You might want to add Dr. Jeanna Matthews of Clarkson University to your list. She has given presentations at DEFCON and other confabs.
Thanks for the suggestion. The problem with this article, as I stated early one, is there are so many deserving women in Cyber Security (included many that work here, at WatchGuard), so to try to make it easier for me, I relegated mostly to Women I’ve personally seen speak. Now that you’ve made me aware of Jeanna Matthews though, perhaps I will get to see her talk if she speaks at BH/DC again.
Hello and I posted a comment some time ago here that wasn’t approved apparently. Sad that women who feel like I do that drawing attention to our womanhood and intelligence in a “look at you go” way can be offensive isn’t acceptable as an opinion with Watchguard.
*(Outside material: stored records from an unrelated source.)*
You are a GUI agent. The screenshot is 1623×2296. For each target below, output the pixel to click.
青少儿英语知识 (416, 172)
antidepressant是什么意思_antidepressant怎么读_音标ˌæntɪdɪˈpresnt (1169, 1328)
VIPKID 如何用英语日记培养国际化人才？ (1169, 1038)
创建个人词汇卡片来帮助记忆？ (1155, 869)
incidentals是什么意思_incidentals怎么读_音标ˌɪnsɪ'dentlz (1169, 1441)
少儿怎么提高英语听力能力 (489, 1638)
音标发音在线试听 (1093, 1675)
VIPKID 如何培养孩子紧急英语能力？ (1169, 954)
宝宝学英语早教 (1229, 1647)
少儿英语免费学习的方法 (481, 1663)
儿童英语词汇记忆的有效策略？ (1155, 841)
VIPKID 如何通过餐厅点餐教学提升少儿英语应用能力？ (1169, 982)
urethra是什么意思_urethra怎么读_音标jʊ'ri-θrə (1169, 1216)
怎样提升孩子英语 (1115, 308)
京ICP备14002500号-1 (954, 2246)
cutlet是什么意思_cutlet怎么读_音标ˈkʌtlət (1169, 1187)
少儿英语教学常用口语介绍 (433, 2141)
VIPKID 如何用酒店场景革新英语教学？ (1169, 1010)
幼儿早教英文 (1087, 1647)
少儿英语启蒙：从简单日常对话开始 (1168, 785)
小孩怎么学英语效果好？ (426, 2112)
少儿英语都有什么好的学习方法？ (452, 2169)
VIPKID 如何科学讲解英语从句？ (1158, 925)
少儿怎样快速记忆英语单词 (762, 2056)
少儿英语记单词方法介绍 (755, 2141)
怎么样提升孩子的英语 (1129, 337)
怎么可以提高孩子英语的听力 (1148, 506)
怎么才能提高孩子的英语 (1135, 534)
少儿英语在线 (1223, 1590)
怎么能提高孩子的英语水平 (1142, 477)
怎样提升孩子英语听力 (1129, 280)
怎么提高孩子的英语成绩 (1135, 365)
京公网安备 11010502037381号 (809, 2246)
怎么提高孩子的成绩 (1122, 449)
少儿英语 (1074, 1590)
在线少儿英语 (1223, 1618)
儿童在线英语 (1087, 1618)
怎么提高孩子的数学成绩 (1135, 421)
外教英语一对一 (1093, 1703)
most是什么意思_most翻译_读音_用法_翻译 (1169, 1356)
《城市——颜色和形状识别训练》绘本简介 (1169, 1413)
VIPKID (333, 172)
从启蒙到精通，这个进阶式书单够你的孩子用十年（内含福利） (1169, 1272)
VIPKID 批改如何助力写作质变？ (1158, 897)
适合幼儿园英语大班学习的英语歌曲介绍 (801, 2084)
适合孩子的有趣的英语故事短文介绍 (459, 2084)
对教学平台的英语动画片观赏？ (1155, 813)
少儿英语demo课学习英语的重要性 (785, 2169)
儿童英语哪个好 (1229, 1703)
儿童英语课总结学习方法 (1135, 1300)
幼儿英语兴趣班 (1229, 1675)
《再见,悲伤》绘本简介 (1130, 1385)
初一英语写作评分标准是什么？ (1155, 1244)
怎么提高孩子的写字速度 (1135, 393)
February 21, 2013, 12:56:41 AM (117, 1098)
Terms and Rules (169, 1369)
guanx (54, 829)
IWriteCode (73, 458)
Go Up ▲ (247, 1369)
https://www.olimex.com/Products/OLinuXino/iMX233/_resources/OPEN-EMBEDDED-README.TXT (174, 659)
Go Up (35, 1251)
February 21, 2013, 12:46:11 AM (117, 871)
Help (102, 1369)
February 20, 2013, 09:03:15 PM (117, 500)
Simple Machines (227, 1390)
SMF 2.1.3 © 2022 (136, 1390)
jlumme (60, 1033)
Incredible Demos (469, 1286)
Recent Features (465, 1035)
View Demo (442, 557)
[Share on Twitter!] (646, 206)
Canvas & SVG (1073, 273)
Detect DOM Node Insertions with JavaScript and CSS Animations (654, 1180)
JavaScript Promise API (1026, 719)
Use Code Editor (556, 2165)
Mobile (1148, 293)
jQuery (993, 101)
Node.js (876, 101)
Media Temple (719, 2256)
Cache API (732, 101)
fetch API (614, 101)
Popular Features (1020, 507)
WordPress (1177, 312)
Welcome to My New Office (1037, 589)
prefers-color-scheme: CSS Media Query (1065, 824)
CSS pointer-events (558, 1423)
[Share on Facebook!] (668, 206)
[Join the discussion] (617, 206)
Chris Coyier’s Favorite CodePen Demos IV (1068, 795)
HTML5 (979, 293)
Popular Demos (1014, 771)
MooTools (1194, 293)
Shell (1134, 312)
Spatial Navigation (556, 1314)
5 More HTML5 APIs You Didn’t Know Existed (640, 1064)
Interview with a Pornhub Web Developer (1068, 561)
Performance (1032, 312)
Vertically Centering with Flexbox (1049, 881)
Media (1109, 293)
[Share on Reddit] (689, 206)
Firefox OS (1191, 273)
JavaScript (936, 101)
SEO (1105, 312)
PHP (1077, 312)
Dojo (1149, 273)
I also realize this wasn’t the intent, but wanted to raise awareness. As a very long-time customer I am rather annoyed by this slight and wonder if Watchguard’s politics are getting in the way of their primary focus, security, by even writing articles like this. Just sayin’.
Kristy,
I do not see any other comments from you regarding this article. I did see a comment from a “Kristin,” which would be strange to come from you as it’s a much different email address and IP. In this day and age where people of any gender can make fake throwaway accounts, it’s sometimes hard to know who is “real” or not. In any case, I have approved “Kristin’s” comment, but it seems you are referring to that one as yours? Otherwise, there is no other comment from this email, and you might understand why we feel it strange that two different names and emails seem to be referring to the same thing as their own.
I’m afraid I don’t agree with out about this article being a slight. It’s something I personally believe in, and in no way affects our security.